Lecrae brought the very real firsthand account of a black individual growing up in the U.S. to the conversation. 

"The first time a gun was pulled on me by a police officer I was 13 years old," Lecrae said. "And I was unarmed. I was pushed on the ground. I had a knee in my back but this was just my reality. At 14 years old, because I was caught skipping school I was put on a gang list. I didn't know what was going on. My mother had to go to the police station to explain to them, 'just because he's skipping school does not mean he's out participating in gang activity.'" 

In the same conversation, Lecrae recounted how he has been repeatedly stopped by police while driving without any apparent cause for the traffic stop, which law enforcement officer are required to have evidence that would warrant such an action. He recounted an instance recently when he was pulled over by police as he drove a rental car. 

He said officers pulled the seats out of the rental vehicle to search for drugs, even though Lecrae told the roundtable participants that "no dog's alerted, there's drugs here." 

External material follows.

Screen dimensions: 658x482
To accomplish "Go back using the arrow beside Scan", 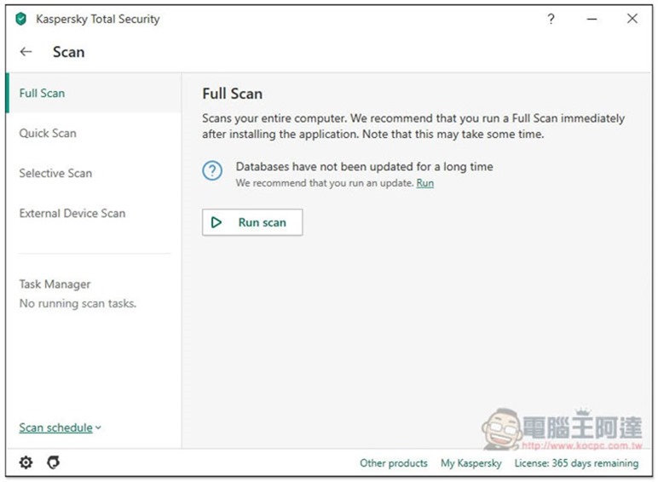I will click(26, 52).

Cathy responded that Lecrae's experience was one that he could simply not imagine the "emotional indignity" of and another example of the reasons white Americans need to become more involved in the issue at every level, saying that whites have failed to talk to blacks enough about racism in their lives. 

He said that he has recently had in-depth conversations with black staffers at Chick-fil-A to learn about the similar challenges they face in the corporate setting. 

"This is ... about the grind of that kind of indignity and other expressions of it. … Even in an environment like Chick-fil-A. That's where, that's what's put so much edge about the situation.

He added that an act of contrition -- which is part of the process of confessing sins in many Christian denominations -- was necessary for whites "before we start to jump into action."

"We've got to have a sense of empathy of what led to this. This is the tip of the iceberg of incredible amounts of frustration and pain that the whole spectrum of the African American community, that somewhere or another that can quickly illustrate Lecrae, just as you did, that most of us white people are just simply out of sight out of mind. We're oblivious to it. We cannot let this moment pass."